DATA SECTION -
--- --- ---

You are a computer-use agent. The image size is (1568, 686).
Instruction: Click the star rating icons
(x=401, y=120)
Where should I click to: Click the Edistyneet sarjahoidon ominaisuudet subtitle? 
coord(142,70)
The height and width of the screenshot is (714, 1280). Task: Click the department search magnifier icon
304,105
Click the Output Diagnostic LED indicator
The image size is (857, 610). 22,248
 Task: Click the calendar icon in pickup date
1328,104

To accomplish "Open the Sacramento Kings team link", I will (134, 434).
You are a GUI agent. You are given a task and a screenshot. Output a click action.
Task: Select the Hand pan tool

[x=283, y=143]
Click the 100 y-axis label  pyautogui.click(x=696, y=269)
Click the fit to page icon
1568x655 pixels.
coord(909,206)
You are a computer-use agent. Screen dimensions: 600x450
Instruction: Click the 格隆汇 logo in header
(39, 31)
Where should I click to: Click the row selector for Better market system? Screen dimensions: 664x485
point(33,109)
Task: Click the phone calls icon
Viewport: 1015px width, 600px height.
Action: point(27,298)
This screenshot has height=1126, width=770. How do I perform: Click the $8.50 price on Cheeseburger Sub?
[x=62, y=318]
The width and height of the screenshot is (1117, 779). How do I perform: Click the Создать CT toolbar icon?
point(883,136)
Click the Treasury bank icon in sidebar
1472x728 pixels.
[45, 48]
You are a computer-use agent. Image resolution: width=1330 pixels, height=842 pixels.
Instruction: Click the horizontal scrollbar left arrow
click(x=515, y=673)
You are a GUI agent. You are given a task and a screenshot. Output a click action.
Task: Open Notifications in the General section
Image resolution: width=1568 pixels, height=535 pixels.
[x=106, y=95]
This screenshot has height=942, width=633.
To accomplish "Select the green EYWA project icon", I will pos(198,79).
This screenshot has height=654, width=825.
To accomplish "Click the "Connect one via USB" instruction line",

--- --- ---

PROBLEM REQUIREMENTS - Looking at the listing above, which lines hold "computer"? Copy every such line.

ANSWER SPACE -
You are a computer-use agent. The image size is (1568, 686).
You are a computer-use agent. Screen dimensions: 600x450
You are a computer-use agent. Image resolution: width=1330 pixels, height=842 pixels.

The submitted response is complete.